The group compared Guyana to mature oil-producing countries that have lower-risk profiles and failed to acknowledg­e that the “material economic terms were agreed to in 1999 and remained in effect in 2016,” the Irving, Texasbased company said.

Even for a company the size of Exxon, Guyana is becoming a critical project. Under pressure from investors upset by its poor, longterm stock performanc­e, Chief Executive Officer Darren Woods last week championed the project’s high returns as an example of the fruits of his $35 billiona-year spending plan.

ExxonMobil began shipping the first tankers of Guyanese oil this year and the offshore fields are estimated to contain more than 8 billion barrels, one of the world’s largest reserves.

The revenue is expected to transform the finances of Guyana by generating an estimated $168 billion over the life of the project, 120 times the country’s annual budget.

Global Witness said it had found no evidence of corruption in Guyana’s deal with ExxonMobil, but called for closer scrutiny of the relationsh­ip between Trotman and Nigel Hughes, who has worked as a lawyer for ExxonMobil.

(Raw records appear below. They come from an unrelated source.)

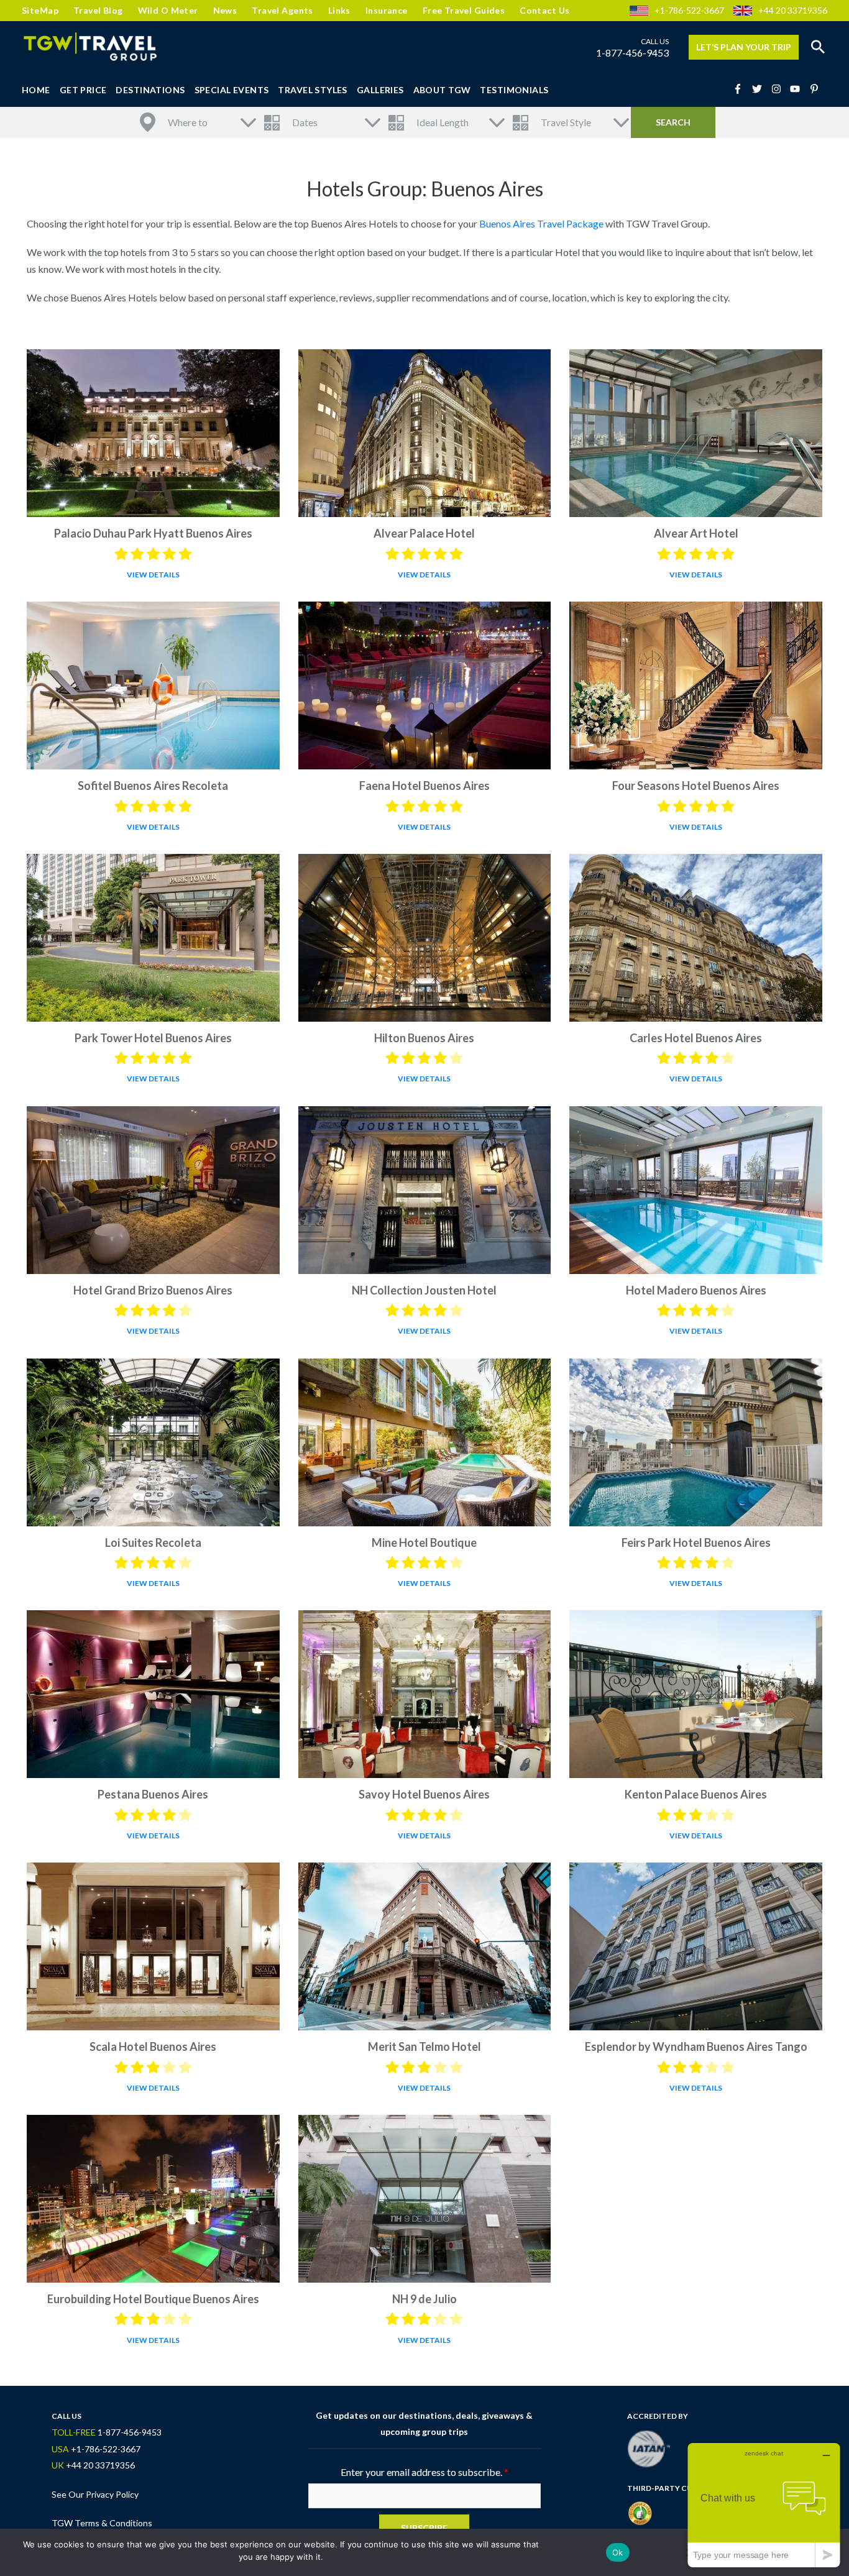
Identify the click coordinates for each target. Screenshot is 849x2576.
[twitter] (760, 89)
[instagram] (780, 89)
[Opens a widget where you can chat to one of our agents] (764, 2505)
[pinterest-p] (815, 89)
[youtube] (798, 89)
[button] (818, 47)
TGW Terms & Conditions (102, 2523)
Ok (617, 2552)
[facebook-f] (741, 89)
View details (153, 574)
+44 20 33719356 (792, 10)
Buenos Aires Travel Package (541, 223)
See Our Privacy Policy (95, 2494)
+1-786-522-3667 (689, 10)
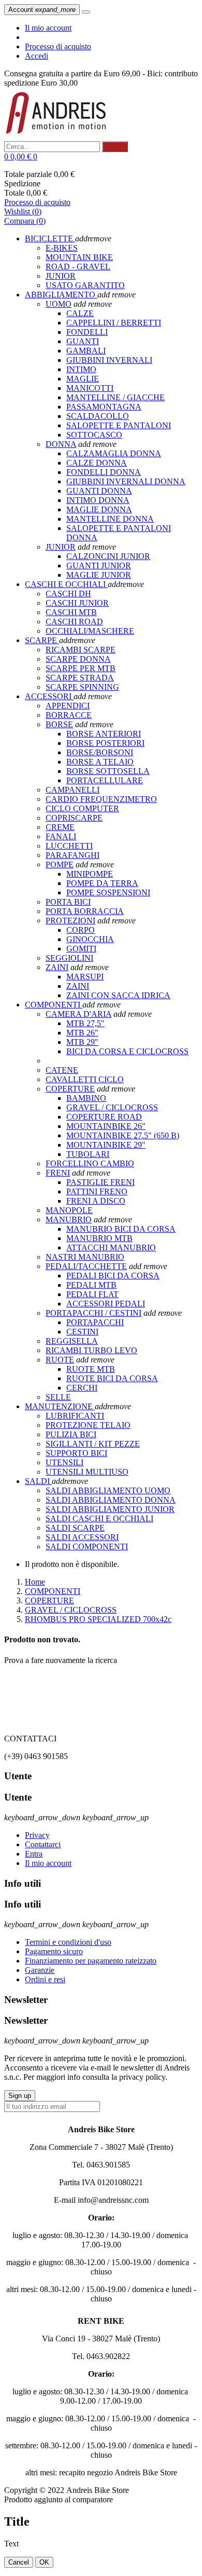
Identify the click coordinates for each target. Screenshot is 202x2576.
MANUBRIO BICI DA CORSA (121, 1228)
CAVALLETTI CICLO (85, 1079)
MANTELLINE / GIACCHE (115, 397)
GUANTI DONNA (99, 490)
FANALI (61, 836)
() (22, 211)
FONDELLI (87, 332)
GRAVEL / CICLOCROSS (112, 1107)
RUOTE (60, 1359)
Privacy (37, 1835)
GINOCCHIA (90, 939)
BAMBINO (86, 1098)
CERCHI (81, 1387)
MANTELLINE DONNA (110, 518)
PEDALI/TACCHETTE (86, 1266)
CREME (60, 827)
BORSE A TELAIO (100, 761)
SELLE (58, 1397)
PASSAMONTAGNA (103, 406)
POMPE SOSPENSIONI (108, 892)
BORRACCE (69, 715)
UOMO (58, 303)
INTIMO (81, 369)
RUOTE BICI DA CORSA (112, 1378)
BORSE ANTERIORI (103, 733)
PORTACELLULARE (104, 780)
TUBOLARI (87, 1154)
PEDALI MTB (91, 1284)
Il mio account (48, 27)
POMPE (60, 864)
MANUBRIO (69, 1219)
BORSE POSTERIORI (105, 743)
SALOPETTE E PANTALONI (118, 425)
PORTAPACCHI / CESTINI (93, 1313)
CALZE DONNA (96, 462)
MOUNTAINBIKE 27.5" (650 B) (122, 1135)
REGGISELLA (72, 1341)
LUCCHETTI (69, 845)
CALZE (80, 313)
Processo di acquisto (58, 46)
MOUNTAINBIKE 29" (106, 1144)
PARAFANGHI (72, 855)
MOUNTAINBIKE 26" (106, 1126)
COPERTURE (70, 1088)
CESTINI (82, 1331)
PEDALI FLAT (92, 1294)
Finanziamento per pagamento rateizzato (90, 1960)
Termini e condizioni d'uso (68, 1942)
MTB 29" (82, 1042)
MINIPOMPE (89, 873)
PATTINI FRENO (96, 1191)
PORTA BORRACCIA (85, 911)
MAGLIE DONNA (99, 509)
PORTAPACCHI (95, 1322)
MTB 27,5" (85, 1023)
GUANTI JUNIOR (98, 565)
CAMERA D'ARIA (78, 1014)
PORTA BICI (68, 901)
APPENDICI (68, 705)
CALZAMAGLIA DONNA (113, 453)
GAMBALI (86, 350)
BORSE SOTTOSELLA (108, 771)
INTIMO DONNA (97, 500)
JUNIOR (61, 546)
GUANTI (82, 341)
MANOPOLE (69, 1210)
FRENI (58, 1172)
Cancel (18, 2562)
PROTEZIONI (70, 920)
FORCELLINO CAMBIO (90, 1163)
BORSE (59, 724)
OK (44, 2562)
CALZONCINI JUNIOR (108, 556)
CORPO (80, 929)
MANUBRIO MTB (99, 1238)
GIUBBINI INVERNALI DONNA (125, 481)
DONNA (61, 444)
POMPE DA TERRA (102, 883)
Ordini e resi (45, 1979)
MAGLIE (82, 378)
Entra (33, 1853)
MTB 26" (82, 1032)
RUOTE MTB (90, 1369)
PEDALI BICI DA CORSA (113, 1275)
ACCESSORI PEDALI (105, 1303)
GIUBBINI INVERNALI (109, 360)
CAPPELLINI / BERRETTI (113, 322)
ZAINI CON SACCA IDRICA (118, 995)
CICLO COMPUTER (82, 808)
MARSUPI (85, 976)
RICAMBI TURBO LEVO (91, 1350)
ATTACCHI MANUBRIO (111, 1247)
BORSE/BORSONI (99, 752)
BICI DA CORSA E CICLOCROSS (127, 1051)
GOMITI (81, 948)
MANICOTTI (89, 388)
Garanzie (39, 1970)
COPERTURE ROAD (104, 1116)
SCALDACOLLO (97, 416)
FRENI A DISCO (95, 1200)
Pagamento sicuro (54, 1951)
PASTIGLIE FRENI (100, 1182)
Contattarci (43, 1844)
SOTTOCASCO (94, 434)
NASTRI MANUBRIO (85, 1256)
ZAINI (57, 967)
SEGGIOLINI (69, 957)
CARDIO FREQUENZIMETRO (101, 799)
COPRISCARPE (74, 817)
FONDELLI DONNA (103, 472)
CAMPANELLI (72, 789)
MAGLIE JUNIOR (98, 574)
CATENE (62, 1070)
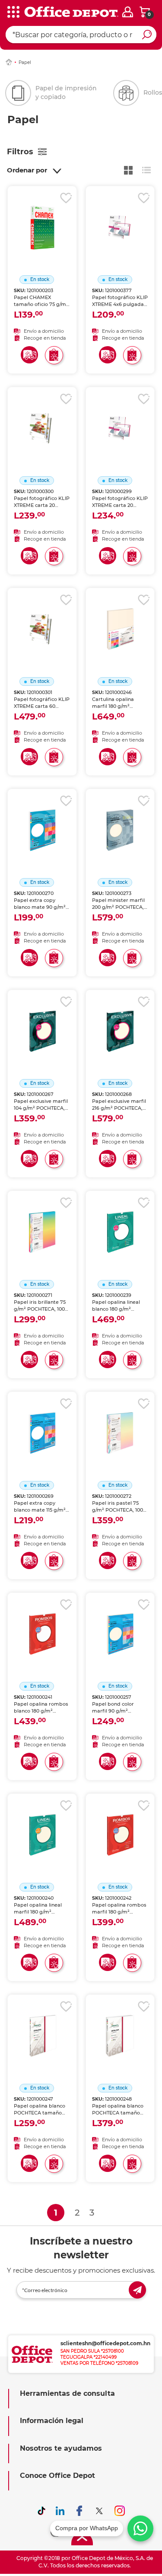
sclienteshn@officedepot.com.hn (105, 2343)
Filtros (20, 151)
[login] (127, 11)
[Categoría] (13, 12)
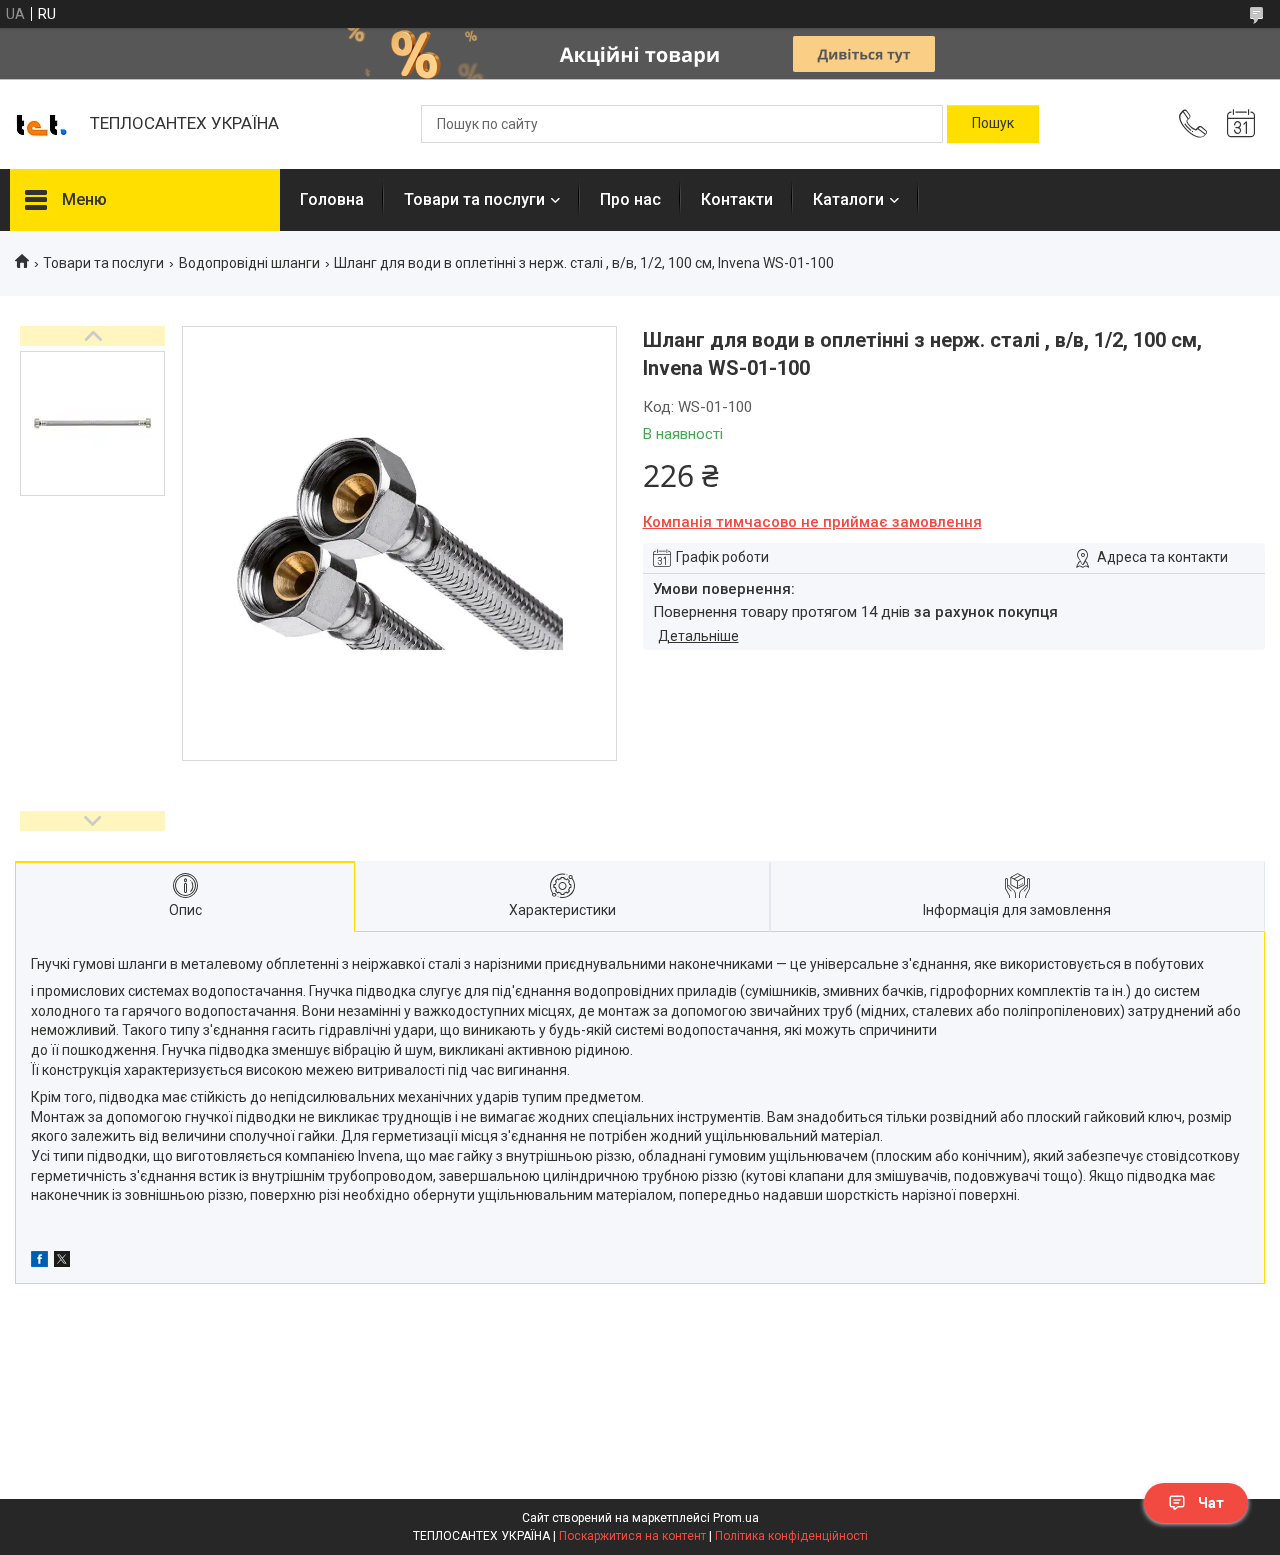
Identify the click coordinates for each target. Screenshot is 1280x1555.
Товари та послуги (474, 199)
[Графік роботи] (1241, 124)
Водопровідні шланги (249, 263)
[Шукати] (993, 124)
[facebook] (39, 1262)
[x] (62, 1262)
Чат (1211, 1503)
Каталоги (848, 199)
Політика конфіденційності (791, 1536)
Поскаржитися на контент (632, 1536)
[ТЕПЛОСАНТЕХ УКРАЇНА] (40, 124)
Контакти (737, 199)
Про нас (630, 199)
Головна (332, 199)
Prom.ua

Trotman and Hughes are leaders of a Guyanese political party, Alliance for Change.

“The relationsh­ip between Trotman, Hughes, and Exxon should be investigat­ed to determine the existence or extent of any conflict of interest,” the report said.

Hughes could not immediatel­y be reached for comment on the report.

Guyana is a relatively poor nation of about 740,000 people. It holds general elections on March 2, and the opposition People’s Progressiv­e Party has issued some statements indicating that it will seek to renegotiat­e oil concession­s, although the specifics of its position remain unclear.